O mundo do trabalho é uma das dimensões mais importantes da vida social, especialmente do ponto de vista da autonomia econômica e de realização individual. O racismo e o sexismo também operam nessa dimensão da vida social: estudo recente do IPEA revela que as mulheres negras ganham, em média, 40% da remuneração dos homens brancos.
Em 2015, as mulheres negras demonstraram para o país que seguirão com suas demandas nas arenas de participação na vida política: a Marcha de Mulheres Negras, que contou com mais de 30 mil mulheres, trouxe a Brasília a agenda anti-racista, contra a violência e pelo bem viver. Na ocasião, marcharam em direção a um Congresso Nacional que tem apenas 56 mulheres, sendo 12 mulheres negras (11 eleitas para a Câmara e 1 para o Senado). Atualmente, convivemos com um Ministério sem nenhuma mulher, em um governo que cortou o orçamento da Secretaria de Políticas de Promoção da Igualdade Racial (SEPPIR) e para direitos humanos, tornando o Ministério da Justiça um órgão voltado somente para a ação policial. Os dados das candidaturas às Eleições 2016 demonstram, mais uma vez, que os espaços de poder institucionalizados continuam fechados para as mulheres negras no Brasil.

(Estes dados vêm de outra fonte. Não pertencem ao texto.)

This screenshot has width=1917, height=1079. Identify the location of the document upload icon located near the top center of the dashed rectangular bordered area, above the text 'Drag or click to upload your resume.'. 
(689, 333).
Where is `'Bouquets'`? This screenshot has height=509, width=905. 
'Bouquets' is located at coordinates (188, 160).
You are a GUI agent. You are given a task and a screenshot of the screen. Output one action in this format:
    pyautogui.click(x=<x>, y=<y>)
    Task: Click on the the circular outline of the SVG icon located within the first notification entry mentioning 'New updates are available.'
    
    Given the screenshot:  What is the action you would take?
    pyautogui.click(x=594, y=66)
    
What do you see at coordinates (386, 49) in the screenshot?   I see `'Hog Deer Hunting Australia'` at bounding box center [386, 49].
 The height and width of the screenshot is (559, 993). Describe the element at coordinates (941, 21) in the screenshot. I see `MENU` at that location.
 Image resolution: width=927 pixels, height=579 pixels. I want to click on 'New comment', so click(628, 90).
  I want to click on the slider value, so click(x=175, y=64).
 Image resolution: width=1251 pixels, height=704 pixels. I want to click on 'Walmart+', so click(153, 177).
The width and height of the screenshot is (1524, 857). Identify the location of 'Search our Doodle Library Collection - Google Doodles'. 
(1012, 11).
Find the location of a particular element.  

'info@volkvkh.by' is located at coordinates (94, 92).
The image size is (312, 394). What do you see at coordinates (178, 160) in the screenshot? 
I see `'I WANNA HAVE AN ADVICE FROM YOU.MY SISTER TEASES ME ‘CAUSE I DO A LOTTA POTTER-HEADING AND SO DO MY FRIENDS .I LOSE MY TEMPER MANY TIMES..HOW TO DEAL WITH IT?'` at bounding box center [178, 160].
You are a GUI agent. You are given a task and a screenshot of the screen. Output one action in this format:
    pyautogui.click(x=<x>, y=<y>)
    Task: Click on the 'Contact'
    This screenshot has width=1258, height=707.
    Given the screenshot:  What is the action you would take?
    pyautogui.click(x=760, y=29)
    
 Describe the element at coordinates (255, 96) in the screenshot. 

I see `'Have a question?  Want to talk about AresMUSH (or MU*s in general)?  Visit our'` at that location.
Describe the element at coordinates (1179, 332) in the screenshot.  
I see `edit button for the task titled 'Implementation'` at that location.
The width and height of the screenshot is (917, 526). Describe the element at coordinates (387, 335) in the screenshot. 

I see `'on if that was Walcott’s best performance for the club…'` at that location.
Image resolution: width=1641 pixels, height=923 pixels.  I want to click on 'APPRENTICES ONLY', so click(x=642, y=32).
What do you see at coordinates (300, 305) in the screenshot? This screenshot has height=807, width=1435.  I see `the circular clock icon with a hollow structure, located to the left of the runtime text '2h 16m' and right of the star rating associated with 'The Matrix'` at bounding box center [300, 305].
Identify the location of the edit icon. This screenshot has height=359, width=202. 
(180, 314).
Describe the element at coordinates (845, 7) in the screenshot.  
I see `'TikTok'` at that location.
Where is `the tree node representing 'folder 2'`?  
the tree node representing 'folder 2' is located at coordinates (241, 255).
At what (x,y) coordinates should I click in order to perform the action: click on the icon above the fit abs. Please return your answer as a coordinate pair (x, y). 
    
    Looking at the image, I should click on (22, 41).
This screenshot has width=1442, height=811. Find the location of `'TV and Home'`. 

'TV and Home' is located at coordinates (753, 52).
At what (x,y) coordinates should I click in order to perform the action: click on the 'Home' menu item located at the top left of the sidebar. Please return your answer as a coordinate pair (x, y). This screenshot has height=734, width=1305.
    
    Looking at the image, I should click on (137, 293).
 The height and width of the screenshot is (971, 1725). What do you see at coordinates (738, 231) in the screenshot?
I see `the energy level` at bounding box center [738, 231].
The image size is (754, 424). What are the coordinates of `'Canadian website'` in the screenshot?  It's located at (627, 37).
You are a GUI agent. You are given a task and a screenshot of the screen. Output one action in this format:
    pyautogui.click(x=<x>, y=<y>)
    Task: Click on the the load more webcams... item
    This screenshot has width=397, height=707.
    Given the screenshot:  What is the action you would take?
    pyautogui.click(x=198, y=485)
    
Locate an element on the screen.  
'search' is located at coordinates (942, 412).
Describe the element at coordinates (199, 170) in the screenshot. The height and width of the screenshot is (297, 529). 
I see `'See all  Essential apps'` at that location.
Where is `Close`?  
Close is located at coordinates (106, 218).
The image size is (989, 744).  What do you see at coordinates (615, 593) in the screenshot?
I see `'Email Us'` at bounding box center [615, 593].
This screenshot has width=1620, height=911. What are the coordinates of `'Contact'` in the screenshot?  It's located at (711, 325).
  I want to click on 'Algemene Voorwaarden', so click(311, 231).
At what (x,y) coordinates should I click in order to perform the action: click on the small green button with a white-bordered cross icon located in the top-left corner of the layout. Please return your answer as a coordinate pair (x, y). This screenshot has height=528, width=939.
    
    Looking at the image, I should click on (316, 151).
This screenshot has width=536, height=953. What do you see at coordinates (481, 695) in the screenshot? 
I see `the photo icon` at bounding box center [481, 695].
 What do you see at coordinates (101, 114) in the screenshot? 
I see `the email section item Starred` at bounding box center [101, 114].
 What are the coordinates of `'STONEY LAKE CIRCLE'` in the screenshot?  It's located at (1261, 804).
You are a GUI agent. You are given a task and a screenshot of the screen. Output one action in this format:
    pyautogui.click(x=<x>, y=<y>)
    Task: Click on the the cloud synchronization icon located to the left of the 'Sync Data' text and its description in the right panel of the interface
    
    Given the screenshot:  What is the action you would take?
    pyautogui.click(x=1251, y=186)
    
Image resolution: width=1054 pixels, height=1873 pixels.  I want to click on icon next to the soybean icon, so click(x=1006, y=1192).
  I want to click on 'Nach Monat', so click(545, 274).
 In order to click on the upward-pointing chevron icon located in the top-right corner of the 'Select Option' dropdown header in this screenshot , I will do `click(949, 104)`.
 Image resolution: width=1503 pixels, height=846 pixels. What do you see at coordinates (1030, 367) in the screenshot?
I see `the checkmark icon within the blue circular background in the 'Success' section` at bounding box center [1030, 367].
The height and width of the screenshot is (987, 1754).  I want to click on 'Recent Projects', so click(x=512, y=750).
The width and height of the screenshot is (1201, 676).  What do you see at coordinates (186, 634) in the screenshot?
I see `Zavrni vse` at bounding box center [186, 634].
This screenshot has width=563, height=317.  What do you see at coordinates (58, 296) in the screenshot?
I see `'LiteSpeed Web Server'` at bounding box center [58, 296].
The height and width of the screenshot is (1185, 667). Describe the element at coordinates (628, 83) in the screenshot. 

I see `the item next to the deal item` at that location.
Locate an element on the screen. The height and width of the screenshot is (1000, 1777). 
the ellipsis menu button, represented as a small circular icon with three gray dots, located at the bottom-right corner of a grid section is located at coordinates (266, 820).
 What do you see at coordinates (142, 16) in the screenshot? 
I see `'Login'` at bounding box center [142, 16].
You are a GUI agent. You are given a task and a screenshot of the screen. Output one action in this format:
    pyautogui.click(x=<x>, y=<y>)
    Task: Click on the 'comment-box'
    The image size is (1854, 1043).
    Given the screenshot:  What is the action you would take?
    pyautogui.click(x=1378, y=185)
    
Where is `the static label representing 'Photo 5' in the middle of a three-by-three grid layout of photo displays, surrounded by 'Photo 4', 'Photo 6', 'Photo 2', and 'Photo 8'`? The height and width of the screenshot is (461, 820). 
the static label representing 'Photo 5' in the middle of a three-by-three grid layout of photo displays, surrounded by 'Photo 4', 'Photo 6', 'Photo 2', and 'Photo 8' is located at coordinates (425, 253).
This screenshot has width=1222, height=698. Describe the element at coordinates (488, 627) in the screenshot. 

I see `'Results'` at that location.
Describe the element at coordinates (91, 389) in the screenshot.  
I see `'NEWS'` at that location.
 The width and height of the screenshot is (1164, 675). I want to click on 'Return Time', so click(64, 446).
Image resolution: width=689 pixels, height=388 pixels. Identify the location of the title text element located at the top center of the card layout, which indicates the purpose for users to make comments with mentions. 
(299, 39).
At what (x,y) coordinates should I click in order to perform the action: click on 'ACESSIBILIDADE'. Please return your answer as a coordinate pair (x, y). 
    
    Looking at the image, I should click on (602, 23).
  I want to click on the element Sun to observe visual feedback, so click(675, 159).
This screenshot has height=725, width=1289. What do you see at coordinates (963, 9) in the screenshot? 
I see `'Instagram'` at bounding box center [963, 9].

Em 2014, o Inesc publicou análise semelhante para as eleições daquele ano. O “Perfil dos Candidatos às Eleições 2014: sub-representação de negros, indígenas e mulheres: desafio à democracia” revelou que, apesar de as candidaturas das mulheres cumprirem então a cota de 30% prevista em lei, ainda continuavam sendo minoria em todos os partidos políticos. E no quesito racial, as candidatas pretas e pardas, bem como as indígenas, também não tinham espaço.
O novo Plano Plurianual (PPA) do Governo Federal é mais uma notícia frustrante para quem olha para as políticas públicas, especialmente o orçamento, com a lente da promoção de direitos humanos. Ao lado da LOA 2016, o que já havia sido antecipado pelos contingenciamentos de 2015 (Decretos 8.456 e 8.580), e pela reforma ministerial, agora se materializa em um PPA bonito no papel, mas inviável na prática.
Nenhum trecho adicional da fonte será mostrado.